**KETENTUAN LATIHAN:**
1 > Jawab pertanyaan berikut berdasarkan teks tentang pasangan suami istri di Kamboja:
(a) Ke negara mana tim Vemale.com pernah melakukan perjalanan?
(b) Siapa yang mengenalkan pasangan suami istri itu?
(c) Berapa usia pasangan tersebut?
2 > Tuliskan kembali tanpa mengubah apa pun bagian dari teks tentang pasangan suami istri di Kamboja, mulai dari kata "Vemale.com- Oleh: Sandya" dan terus sampai kata "oleh seorang teman.".

**BAGIAN TEKS:**
**********

Vemale.com- Oleh: Sandya Cato
Beberapa tahun lalu, tim
Vemale.com memiliki kesempatan melakukan perjalanan ke Kerajaan Kamboja.
Di sana ada sepasang suami istri yang dikenalkan oleh seorang teman.
Kedua orang ini terlihat sangat romantis, berpegangan tangan pada waktu
berbincang-bincang, saling curi pandang satu dengan lainnya, dan masih
sering saling senyum. Hal itu tentu saja menakjubkan dan menjadi tanda
tanya mengingat pasangan tersebut bukan remaja lagi, usianya sudah enam
puluh tahun lebih. Setelah beberapa lama mengenal mereka, ternyata
mereka punya cerita yang sangat panjang dan berliku-liku. Ada kah yang
punya kisah hidup seperti ini? Berikut ceritanya kami tulis ulang dengan
gaya bahasa "saya" , tetapi karena panjang kisahnya, terpaksa kami
ringkas dengan tidak menghilangkan maknanya.

**********

**DATA YANG DITAMPILKAN:**
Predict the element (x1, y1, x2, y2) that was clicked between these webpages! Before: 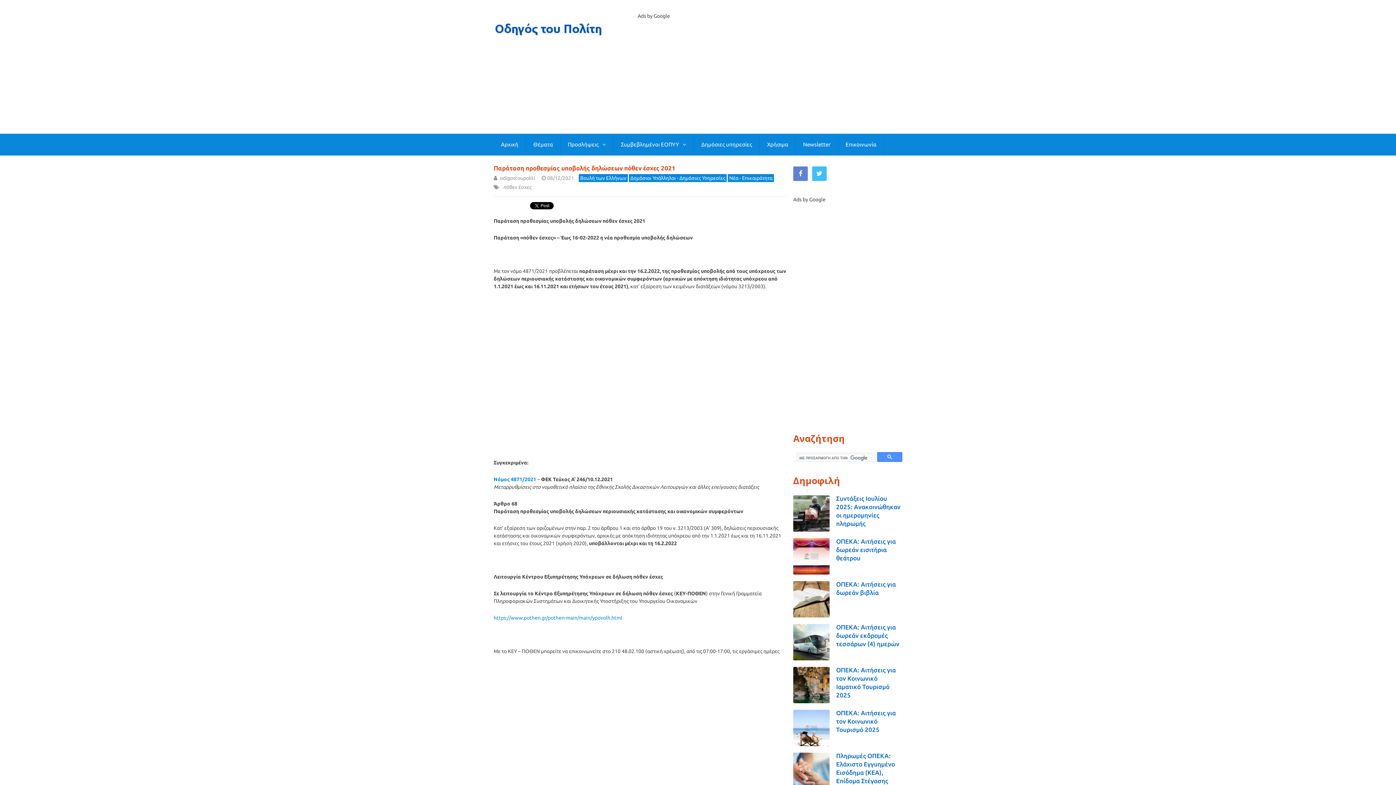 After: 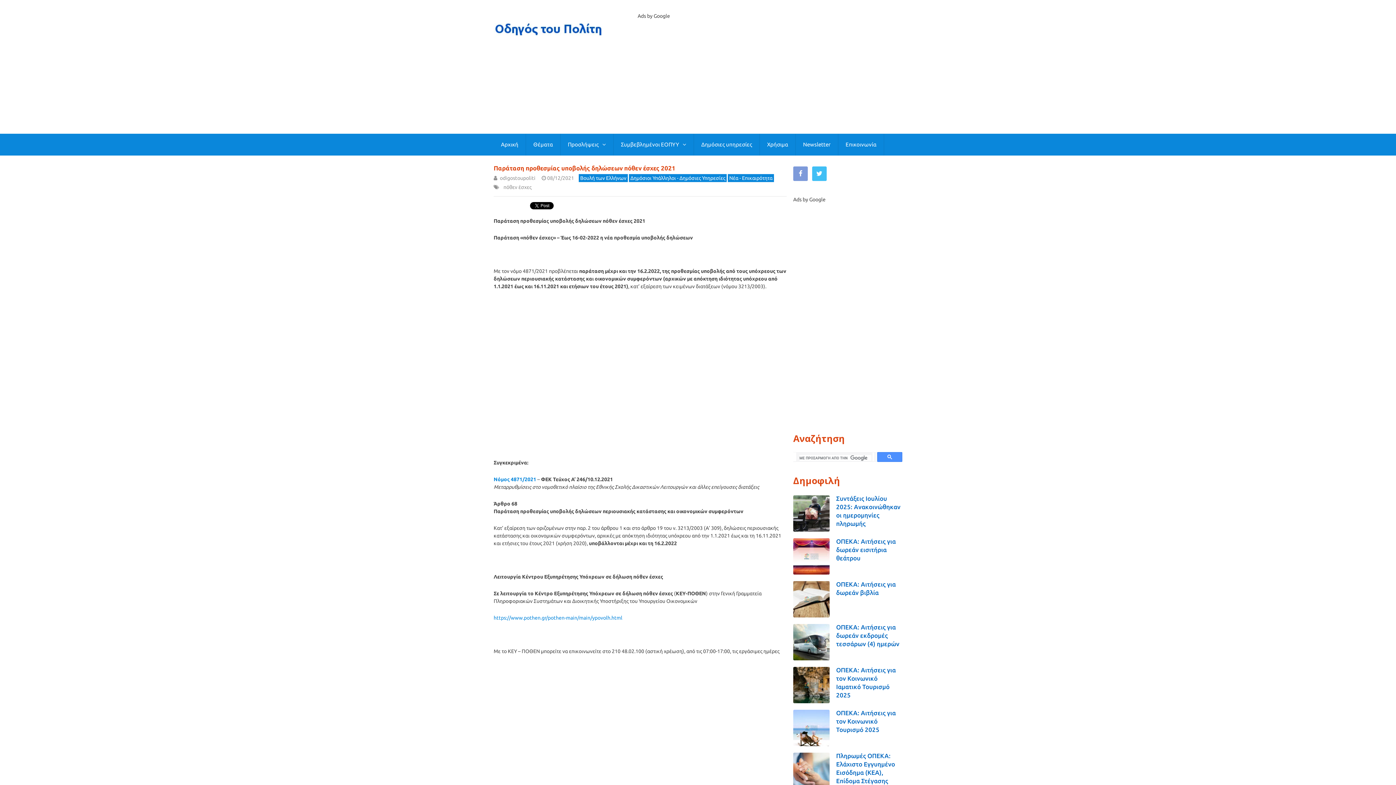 Action: bbox: (793, 166, 808, 181)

**********

**JAWABAN LATIHAN:**
1 >
(a) Ke Kerajaan Kamboja.
(b) Seorang teman.
(c) Sudah enam puluh tahun lebih.

2 >
Vemale.com- Oleh: Sandya Cato
Beberapa tahun lalu, tim
Vemale.com memiliki kesempatan melakukan perjalanan ke Kerajaan Kamboja.
Di sana ada sepasang suami istri yang dikenalkan oleh seorang teman.